■ AIM OF THE TASK: All lines in the data bearing the string "agent" should be identified and copied.

■ SOURCE MATERIAL:

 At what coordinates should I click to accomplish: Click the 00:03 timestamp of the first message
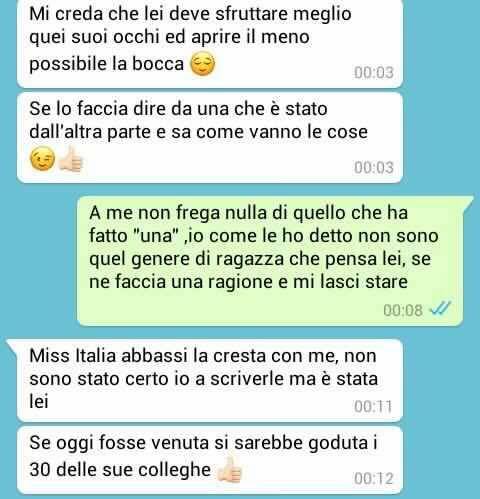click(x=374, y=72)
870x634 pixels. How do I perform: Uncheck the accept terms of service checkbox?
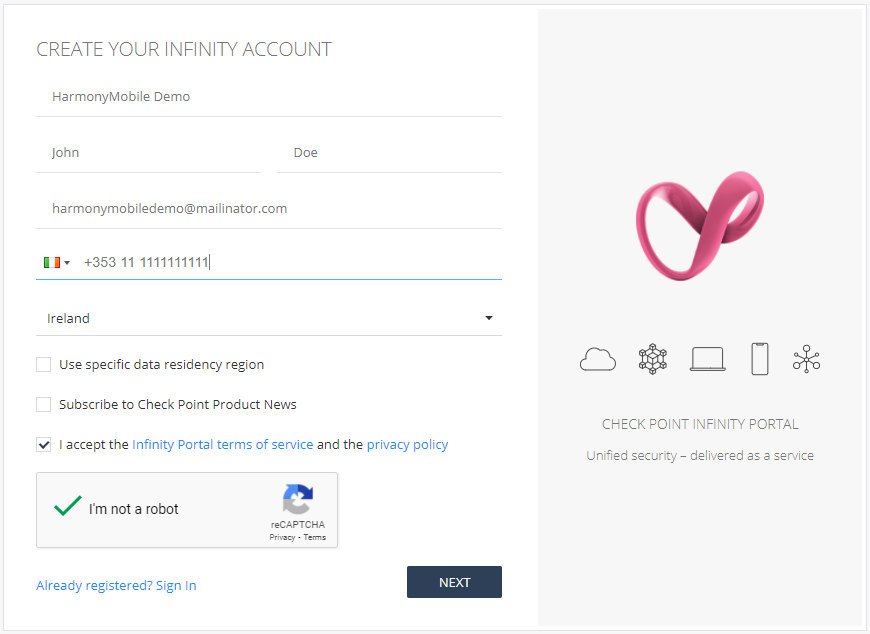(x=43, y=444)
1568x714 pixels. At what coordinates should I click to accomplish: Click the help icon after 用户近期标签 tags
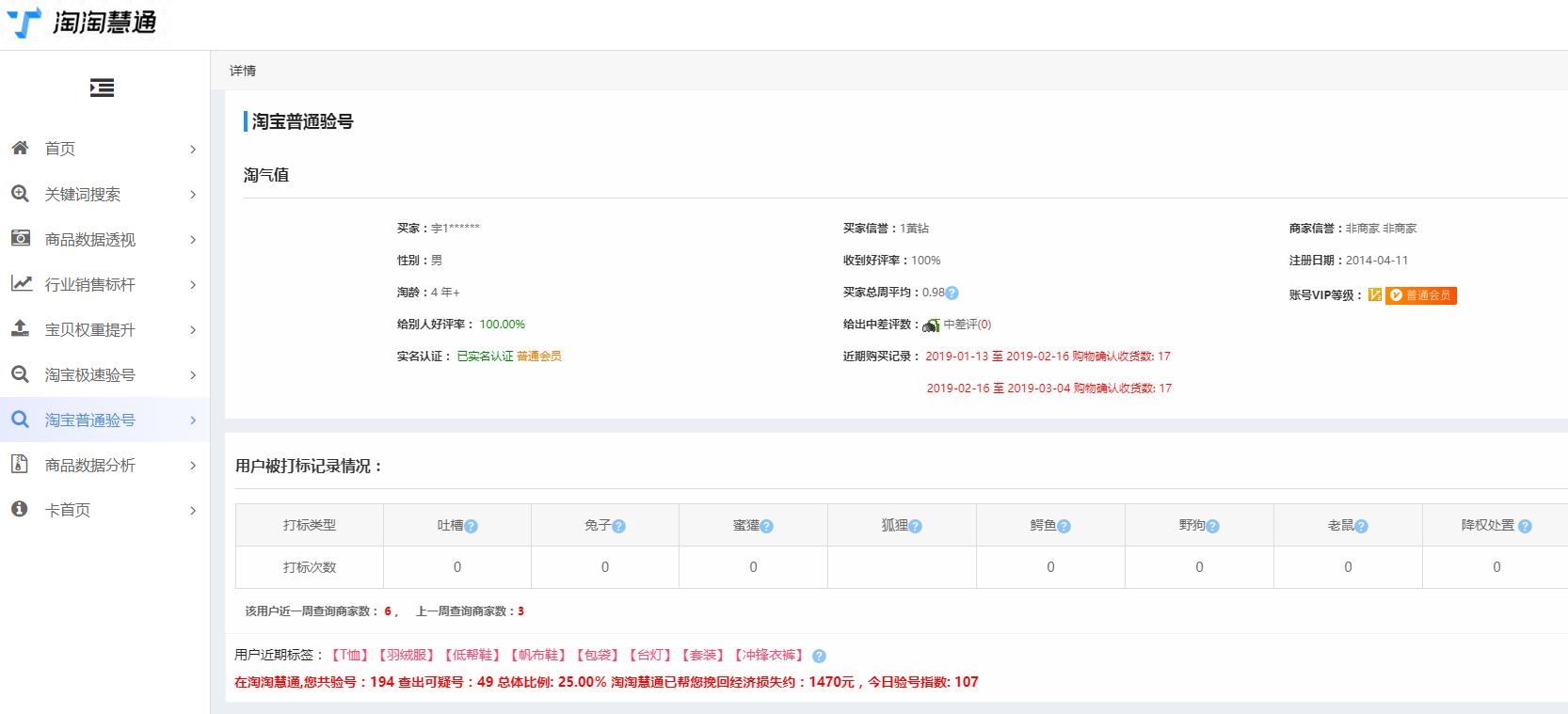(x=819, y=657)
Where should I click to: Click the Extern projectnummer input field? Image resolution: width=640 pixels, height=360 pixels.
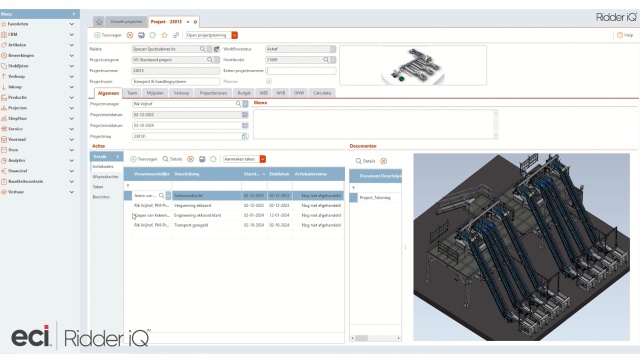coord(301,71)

---

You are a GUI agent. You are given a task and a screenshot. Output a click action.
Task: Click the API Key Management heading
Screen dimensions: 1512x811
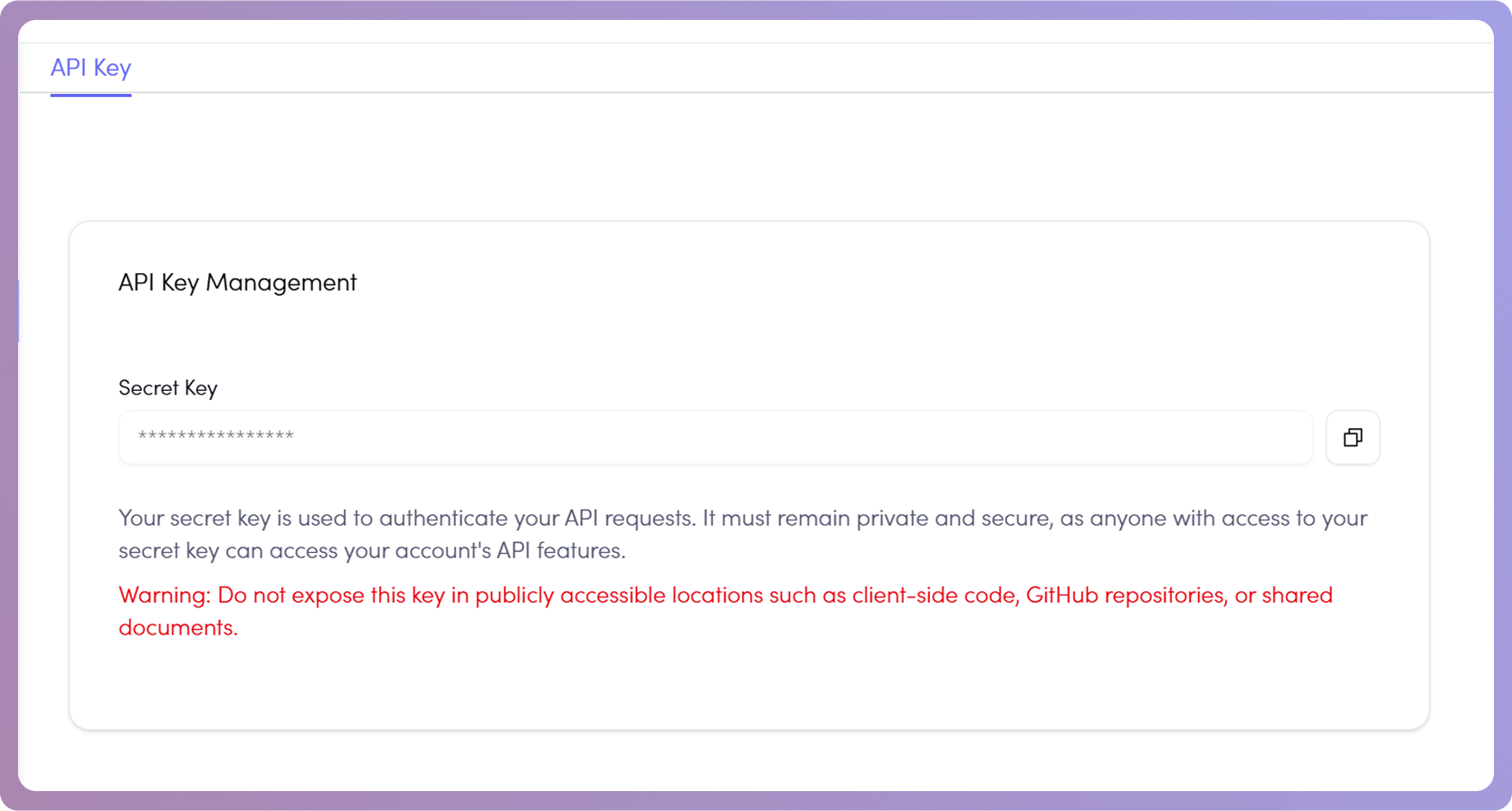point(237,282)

==

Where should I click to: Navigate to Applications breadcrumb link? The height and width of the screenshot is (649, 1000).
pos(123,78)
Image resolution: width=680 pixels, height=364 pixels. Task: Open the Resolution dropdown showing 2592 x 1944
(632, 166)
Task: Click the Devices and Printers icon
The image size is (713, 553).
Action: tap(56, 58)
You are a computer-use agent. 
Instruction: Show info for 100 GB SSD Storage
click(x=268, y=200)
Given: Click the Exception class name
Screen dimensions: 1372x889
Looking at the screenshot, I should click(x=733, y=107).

■ TASK SOLUTION:
You are a GUI agent. You are given a task and a screenshot. Output a click action.
You are a computer-use agent. 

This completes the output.